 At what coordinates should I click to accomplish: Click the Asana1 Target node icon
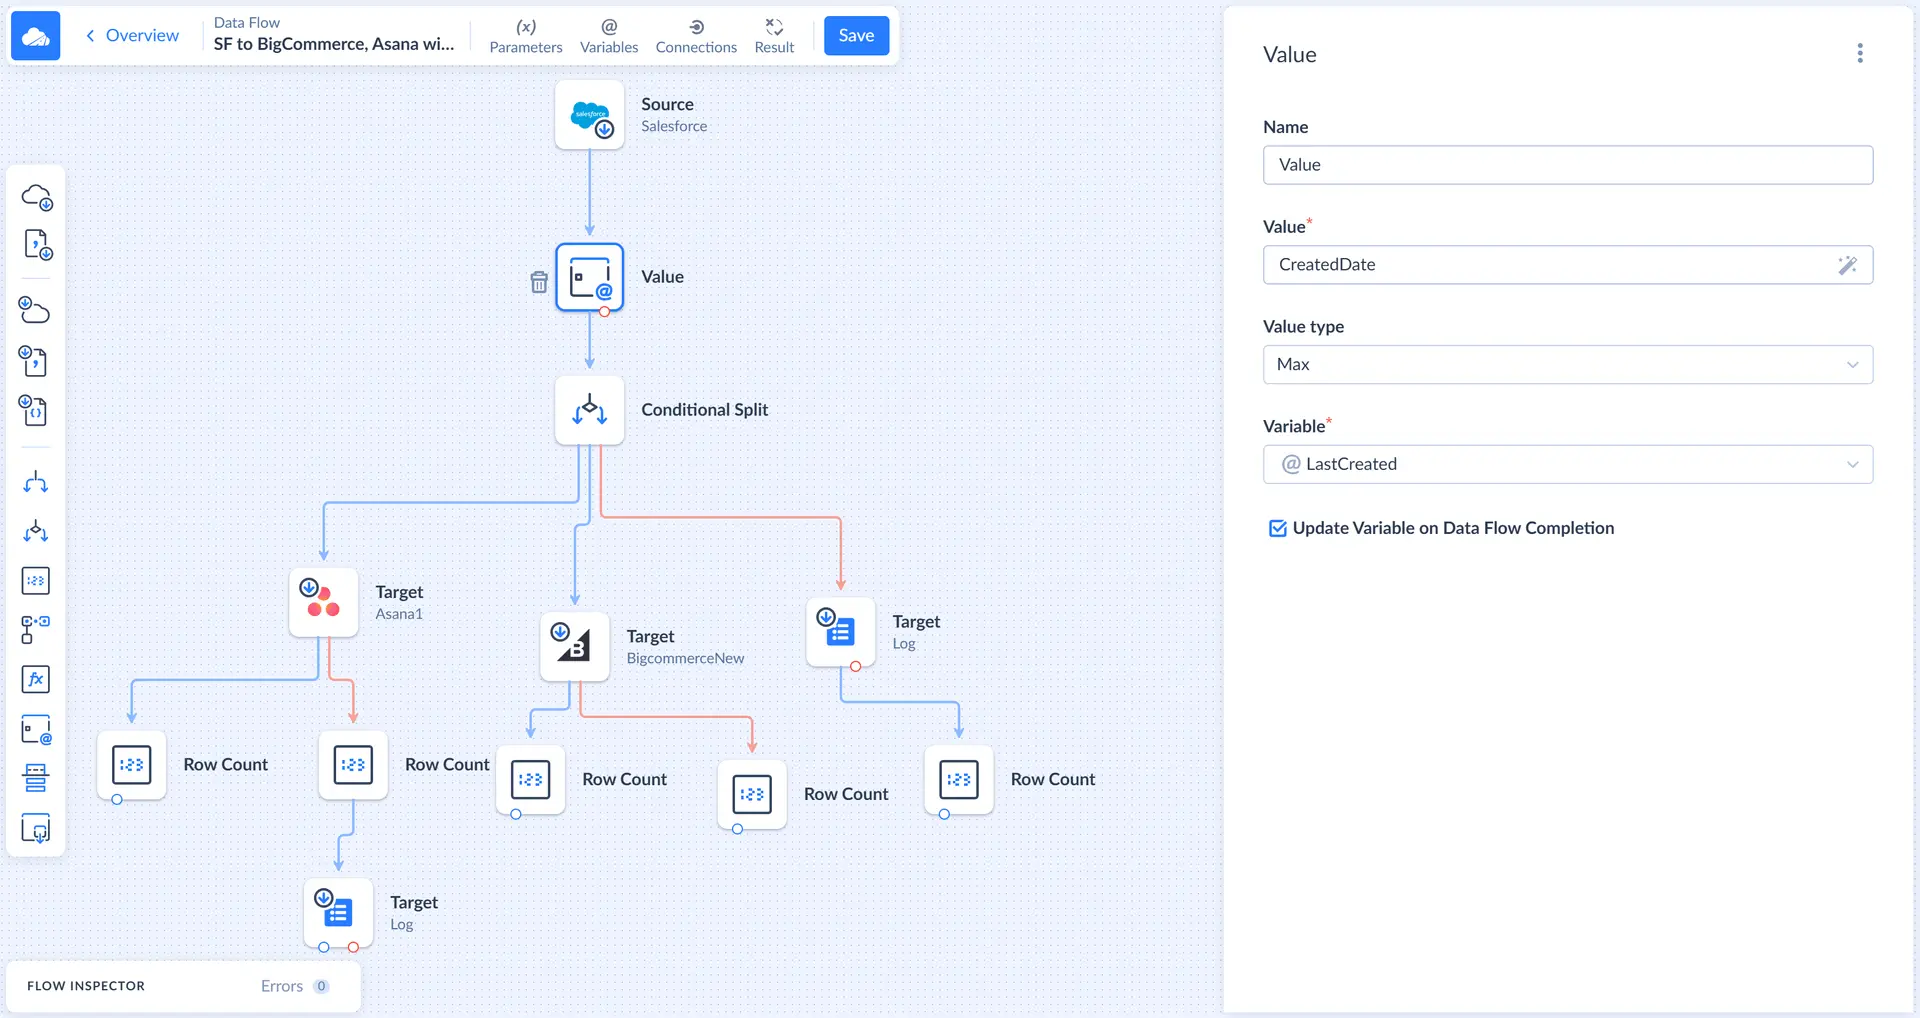click(323, 602)
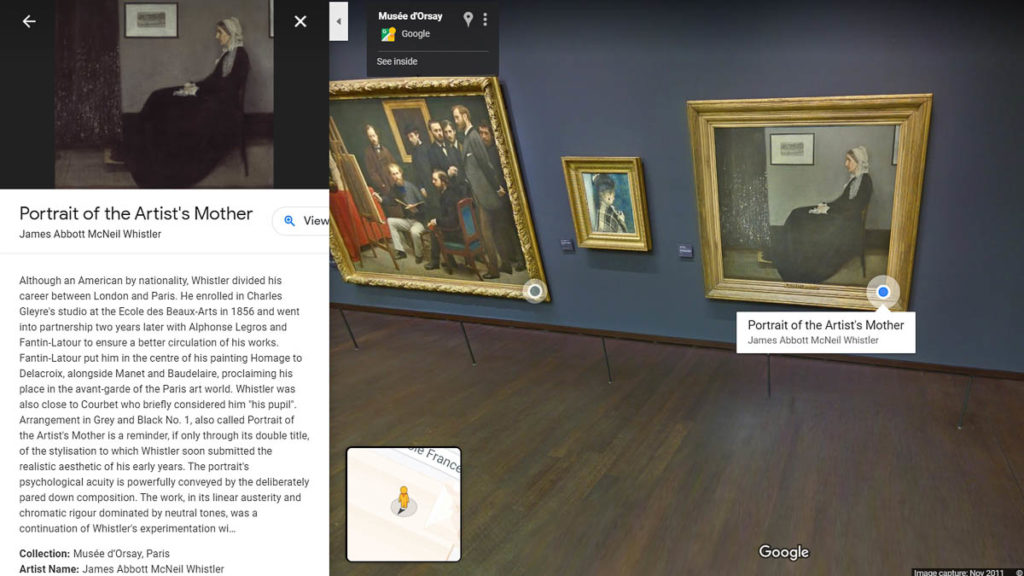Go back using the left arrow icon
The width and height of the screenshot is (1024, 576).
pyautogui.click(x=29, y=22)
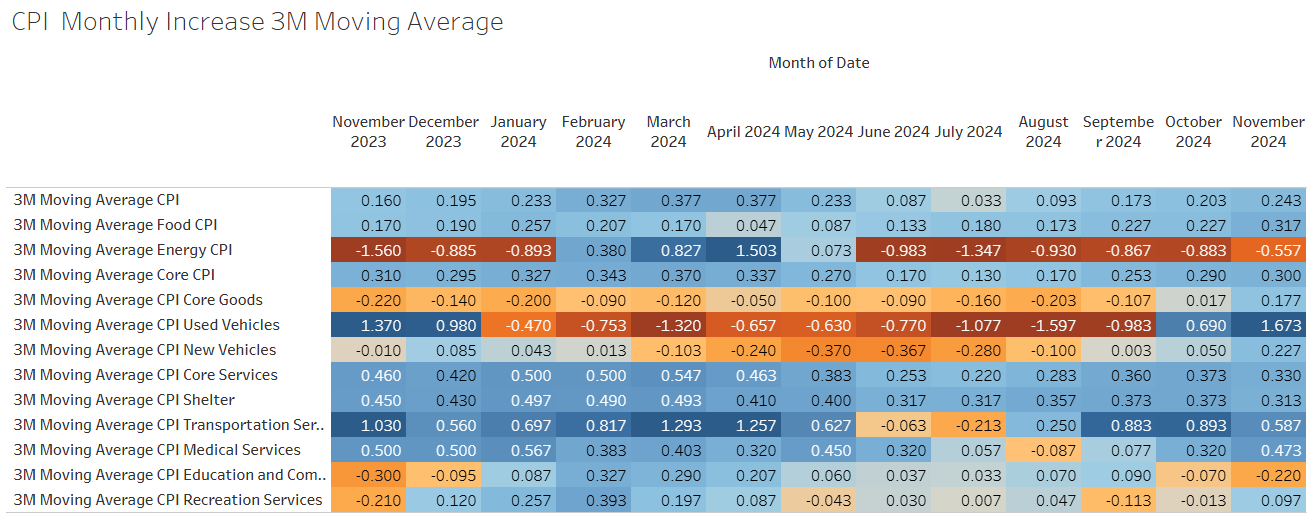Click the dark red -1.560 Energy CPI cell

(x=368, y=250)
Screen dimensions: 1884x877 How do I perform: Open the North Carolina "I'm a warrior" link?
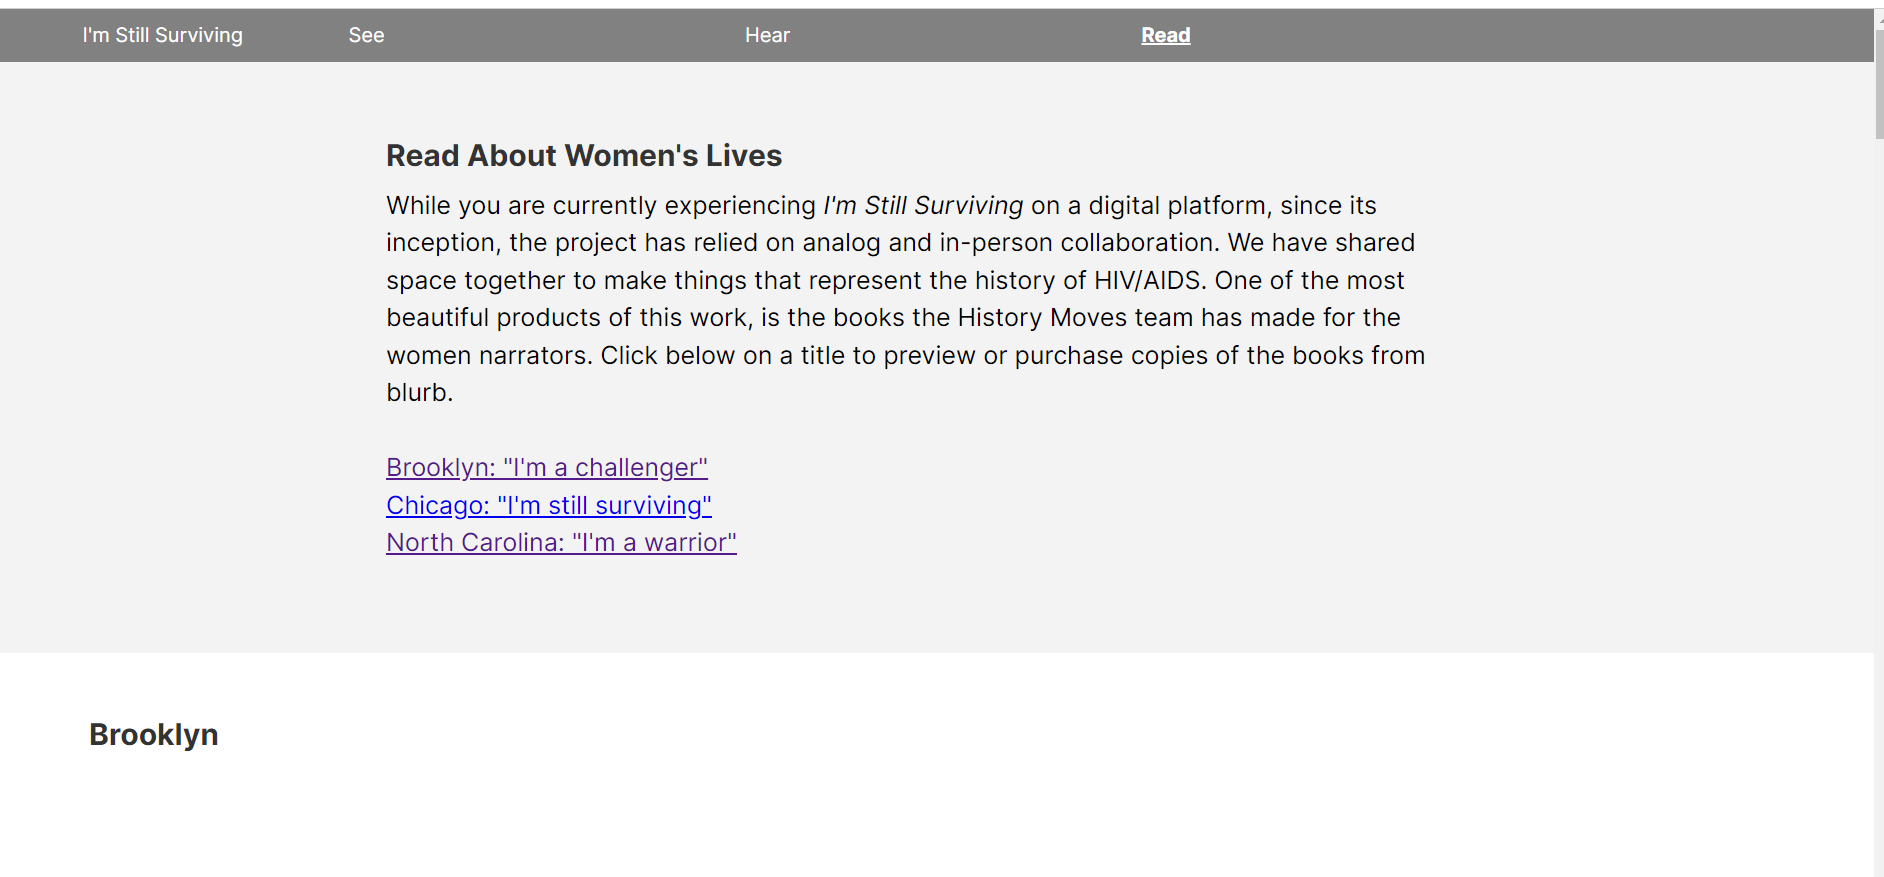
⁂
Pictures are to be left out; everything else in the entries is reproduced verbatim.

# RESPONSE
 At what coordinates should I click to accomplish: Click the Asana1 Target node icon
click(323, 602)
Go back using the left arrow icon
The width and height of the screenshot is (1024, 576).
pyautogui.click(x=29, y=22)
Click the dark red -1.560 Energy CPI cell

(x=368, y=250)
Screen dimensions: 1884x877 How do I perform: Open the North Carolina "I'm a warrior" link?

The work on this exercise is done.